The build-based approach that you describe is also used by the Language Server Protocol (LSP) ecosystem. You've summarized the tradeoffs quite well! I've described a bit more about why we decided against a build-based/LSP approach here [4]. One of the biggest deciding factors is that at our scale, incremental processing is an absolute necessity, not a nice-to-have.
[1] https://github.blog/2021-12-09-introducing-stack-graphs/
[2] https://dcreager.net/talks/2021-strange-loop/
I think they help, but ultimately I expect you need a compiler solve the absolute madness of the totality of C++. For example I think getting argument-dependent lookup right in the presence of 'auto' requires type information? And there are other categories of things (like header search paths) where I think you are forced to involve the build system too.
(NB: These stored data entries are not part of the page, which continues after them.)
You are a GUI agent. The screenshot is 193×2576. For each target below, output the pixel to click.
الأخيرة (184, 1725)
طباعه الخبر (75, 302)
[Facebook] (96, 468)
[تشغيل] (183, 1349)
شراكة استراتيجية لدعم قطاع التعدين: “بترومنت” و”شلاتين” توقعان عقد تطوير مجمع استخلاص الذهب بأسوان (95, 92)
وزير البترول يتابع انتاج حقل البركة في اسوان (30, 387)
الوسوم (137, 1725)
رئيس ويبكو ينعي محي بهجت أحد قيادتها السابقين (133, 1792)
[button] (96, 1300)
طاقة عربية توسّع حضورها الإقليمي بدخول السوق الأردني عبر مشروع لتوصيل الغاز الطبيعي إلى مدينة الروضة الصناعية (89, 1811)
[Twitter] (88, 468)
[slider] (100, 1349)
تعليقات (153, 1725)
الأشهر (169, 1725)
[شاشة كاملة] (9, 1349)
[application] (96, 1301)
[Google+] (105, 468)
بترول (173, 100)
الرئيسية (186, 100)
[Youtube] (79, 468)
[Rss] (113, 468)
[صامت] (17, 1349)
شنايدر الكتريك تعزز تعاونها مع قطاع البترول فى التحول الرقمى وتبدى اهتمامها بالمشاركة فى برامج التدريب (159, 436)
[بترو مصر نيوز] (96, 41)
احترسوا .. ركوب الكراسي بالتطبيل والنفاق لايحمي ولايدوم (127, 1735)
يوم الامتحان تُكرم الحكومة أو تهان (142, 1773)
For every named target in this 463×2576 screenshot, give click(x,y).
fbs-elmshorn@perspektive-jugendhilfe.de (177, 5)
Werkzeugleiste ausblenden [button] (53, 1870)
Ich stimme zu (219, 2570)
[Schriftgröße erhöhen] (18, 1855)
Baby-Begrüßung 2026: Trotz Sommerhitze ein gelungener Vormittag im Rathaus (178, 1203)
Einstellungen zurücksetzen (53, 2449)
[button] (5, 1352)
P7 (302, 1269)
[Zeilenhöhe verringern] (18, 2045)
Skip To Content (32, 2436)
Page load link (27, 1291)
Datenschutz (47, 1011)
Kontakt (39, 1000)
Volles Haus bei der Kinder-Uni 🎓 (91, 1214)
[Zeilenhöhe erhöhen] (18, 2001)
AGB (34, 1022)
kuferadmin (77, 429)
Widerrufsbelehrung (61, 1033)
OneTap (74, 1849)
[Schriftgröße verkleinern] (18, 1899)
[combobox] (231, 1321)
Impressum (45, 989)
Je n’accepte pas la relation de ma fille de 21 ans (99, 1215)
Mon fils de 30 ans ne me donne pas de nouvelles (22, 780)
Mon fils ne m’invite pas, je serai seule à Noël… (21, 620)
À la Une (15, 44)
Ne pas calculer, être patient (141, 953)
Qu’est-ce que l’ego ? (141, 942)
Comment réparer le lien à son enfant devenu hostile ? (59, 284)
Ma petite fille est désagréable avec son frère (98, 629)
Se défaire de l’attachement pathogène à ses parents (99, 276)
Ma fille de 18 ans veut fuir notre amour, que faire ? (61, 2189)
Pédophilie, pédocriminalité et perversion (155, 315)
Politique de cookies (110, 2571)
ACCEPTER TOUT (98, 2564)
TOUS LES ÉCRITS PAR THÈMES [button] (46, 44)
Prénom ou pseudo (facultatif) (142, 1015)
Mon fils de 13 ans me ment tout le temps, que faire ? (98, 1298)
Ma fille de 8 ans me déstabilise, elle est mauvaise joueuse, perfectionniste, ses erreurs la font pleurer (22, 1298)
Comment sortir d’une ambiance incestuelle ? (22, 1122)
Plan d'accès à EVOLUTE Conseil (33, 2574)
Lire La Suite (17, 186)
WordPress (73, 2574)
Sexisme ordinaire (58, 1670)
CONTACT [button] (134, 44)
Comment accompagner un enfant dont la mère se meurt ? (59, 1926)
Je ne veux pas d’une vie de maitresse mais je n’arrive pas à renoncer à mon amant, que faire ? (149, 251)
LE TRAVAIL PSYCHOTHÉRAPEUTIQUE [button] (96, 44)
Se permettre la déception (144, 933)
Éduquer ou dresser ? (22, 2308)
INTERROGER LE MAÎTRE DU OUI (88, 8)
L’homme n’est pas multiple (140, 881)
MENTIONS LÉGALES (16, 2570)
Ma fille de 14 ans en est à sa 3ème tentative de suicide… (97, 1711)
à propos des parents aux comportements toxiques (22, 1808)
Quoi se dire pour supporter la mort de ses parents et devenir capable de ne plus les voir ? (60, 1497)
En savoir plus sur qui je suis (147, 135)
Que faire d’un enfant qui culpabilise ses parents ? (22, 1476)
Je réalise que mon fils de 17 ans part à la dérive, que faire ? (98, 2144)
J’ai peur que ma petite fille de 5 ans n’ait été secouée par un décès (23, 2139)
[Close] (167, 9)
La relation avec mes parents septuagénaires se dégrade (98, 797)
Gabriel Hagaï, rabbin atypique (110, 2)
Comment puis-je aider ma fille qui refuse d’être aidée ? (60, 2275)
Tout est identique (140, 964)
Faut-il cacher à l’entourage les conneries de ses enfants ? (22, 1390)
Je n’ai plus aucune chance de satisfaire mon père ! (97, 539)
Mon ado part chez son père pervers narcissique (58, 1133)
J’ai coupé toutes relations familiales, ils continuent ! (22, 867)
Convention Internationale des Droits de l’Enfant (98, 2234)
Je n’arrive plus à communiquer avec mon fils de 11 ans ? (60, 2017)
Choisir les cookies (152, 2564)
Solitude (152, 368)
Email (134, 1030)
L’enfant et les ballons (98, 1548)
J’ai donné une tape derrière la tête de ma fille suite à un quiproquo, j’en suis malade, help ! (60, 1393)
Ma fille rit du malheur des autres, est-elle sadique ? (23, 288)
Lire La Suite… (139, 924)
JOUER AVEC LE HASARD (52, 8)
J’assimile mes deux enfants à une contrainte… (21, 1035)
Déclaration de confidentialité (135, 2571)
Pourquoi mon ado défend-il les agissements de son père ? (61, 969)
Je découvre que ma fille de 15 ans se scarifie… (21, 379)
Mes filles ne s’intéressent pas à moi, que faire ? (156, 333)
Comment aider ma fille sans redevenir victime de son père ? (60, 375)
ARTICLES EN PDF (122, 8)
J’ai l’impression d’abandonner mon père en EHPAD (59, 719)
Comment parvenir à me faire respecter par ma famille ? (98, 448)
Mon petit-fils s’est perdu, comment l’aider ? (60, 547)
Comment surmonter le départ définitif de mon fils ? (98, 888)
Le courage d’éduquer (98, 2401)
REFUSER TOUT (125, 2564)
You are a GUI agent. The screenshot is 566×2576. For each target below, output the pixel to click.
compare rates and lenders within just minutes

Sourcegraph decided early on to take the opposite approach, favoring precision and accuracy over supporting every public codebase. Part of the reason why is that we aren't a code host that hosts millions of open-source repositories, so we didn't feel the need to support all of those at once. Another big reason is we heard from our users and customers that code navigation accuracy was critical for exploring their private code and enabling them to stay in flow (inaccurate results would break the train of thought because you'd have to actively think about how to navigate to the referenced symbol). We actually built out a language-agnostic search-based code navigation, but increasingly user feedback has driven us to adopt a more precise model, based at first on our own protocol (https://srclib.org) and also the LSIF protocol open-sourced by Microsoft that now enables code navigation for many popular editor extensions.
This is not to say that GitHub's approach is wrong, but more to say that it's interesting how different goals and constraints have led to systems that are quite different despite tackling the same general problem. GitHub aiming to provide some level of navigation to every repository on GitHub, and Sourcegraph aiming to provide best-in-class navigation for private codebases and dependencies.
(Btw, hats off to the GitHub team for open-sourcing tree-sitter, a great library which we've incorporated into parts of our stack. We actually hosted the creator of tree-sitter, Max Brunsfeld, on our podcast awhile back and it was a really fun and insightful conversation if people are interested in hearing some of the backstory of tree-sitter: https://about.sourcegraph.com/podcast/max-brunsfeld.)
this means you’d have to setup a CI/CD to rebuild index each time you make changes to the code + host it on your own
what’s great in GitHub’s approach is they take that obligation away from customers
Are you taking about a self hosted or private repo? In that case, I am not familiar.
I'm also using that parser for a side project where developers can cross link their source code and host them statically: https://github.com/josephmate/OdinCodeBrowser#readme
i’m doing a git-related project myself and use it to generate symbols for source code
if you’re into it too, i recommend also checking out LSIF: https://github.com/Microsoft/language-server-protocol/blob/m...